* START The input *

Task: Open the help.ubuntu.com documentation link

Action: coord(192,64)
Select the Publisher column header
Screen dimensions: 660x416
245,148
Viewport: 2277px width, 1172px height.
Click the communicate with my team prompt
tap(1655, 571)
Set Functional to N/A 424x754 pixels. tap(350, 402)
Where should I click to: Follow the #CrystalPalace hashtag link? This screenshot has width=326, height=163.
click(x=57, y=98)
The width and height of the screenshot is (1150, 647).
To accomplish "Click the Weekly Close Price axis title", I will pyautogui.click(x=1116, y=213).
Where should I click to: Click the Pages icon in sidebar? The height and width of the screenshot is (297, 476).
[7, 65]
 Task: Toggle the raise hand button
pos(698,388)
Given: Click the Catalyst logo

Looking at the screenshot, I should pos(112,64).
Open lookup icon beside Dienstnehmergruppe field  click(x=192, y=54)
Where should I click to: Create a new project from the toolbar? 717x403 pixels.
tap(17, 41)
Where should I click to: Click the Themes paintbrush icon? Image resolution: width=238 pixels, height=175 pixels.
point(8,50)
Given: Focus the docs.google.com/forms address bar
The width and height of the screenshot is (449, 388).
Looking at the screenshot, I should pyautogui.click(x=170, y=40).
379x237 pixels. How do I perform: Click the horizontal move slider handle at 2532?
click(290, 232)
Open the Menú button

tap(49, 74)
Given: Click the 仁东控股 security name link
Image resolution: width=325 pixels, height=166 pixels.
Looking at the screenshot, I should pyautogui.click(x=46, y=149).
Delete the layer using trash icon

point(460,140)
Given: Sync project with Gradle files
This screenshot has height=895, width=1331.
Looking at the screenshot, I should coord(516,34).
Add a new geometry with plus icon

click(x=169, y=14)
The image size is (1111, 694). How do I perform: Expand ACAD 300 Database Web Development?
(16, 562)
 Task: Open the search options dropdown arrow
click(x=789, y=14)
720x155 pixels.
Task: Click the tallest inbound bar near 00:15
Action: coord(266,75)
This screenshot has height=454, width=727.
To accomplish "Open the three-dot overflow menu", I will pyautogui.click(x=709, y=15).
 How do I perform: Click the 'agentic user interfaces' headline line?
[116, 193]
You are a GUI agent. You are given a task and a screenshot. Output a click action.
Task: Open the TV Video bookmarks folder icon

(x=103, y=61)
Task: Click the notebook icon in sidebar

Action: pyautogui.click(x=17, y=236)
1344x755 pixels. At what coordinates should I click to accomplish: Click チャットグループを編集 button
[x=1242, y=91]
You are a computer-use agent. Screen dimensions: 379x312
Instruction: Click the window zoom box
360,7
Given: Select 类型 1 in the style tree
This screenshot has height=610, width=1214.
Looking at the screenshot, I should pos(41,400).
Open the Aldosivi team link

* END The input *

Please copy out the items above word for word, starting at the very beginning and going on through the line that contains "Open lookup icon".

_Response:_
Task: Open the help.ubuntu.com documentation link

Action: coord(192,64)
Select the Publisher column header
Screen dimensions: 660x416
245,148
Viewport: 2277px width, 1172px height.
Click the communicate with my team prompt
tap(1655, 571)
Set Functional to N/A 424x754 pixels. tap(350, 402)
Where should I click to: Follow the #CrystalPalace hashtag link? This screenshot has width=326, height=163.
click(x=57, y=98)
The width and height of the screenshot is (1150, 647).
To accomplish "Click the Weekly Close Price axis title", I will pyautogui.click(x=1116, y=213).
Where should I click to: Click the Pages icon in sidebar? The height and width of the screenshot is (297, 476).
[7, 65]
 Task: Toggle the raise hand button
pos(698,388)
Given: Click the Catalyst logo

Looking at the screenshot, I should pos(112,64).
Open lookup icon beside Dienstnehmergruppe field  click(x=192, y=54)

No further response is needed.